'''

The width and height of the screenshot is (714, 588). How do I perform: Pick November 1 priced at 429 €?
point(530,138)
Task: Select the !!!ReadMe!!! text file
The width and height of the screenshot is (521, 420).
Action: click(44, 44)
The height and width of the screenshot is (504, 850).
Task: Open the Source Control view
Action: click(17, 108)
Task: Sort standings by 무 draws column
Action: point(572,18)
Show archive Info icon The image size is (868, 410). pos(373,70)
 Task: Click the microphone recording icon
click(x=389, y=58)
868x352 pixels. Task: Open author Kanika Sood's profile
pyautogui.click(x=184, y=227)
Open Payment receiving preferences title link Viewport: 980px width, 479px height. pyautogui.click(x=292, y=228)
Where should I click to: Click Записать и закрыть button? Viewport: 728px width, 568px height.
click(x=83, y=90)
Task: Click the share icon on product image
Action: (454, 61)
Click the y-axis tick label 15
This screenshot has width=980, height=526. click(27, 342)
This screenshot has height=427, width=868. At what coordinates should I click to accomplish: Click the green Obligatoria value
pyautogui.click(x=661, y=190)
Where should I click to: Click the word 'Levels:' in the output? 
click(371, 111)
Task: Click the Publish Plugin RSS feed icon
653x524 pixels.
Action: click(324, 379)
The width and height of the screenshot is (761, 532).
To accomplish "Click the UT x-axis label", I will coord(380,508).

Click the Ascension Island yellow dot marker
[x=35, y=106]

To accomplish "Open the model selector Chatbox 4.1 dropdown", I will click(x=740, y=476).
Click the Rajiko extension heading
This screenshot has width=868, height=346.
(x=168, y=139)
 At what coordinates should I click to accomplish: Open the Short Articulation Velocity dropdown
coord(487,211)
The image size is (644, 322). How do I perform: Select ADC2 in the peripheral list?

'''

◆ **Task prompt**:
The response must give every line from the material above that holds the string "size".

◆ **Solution to this problem**:
Show archive Info icon The image size is (868, 410). pos(373,70)
The image size is (644, 322). How do I perform: Select ADC2 in the peripheral list?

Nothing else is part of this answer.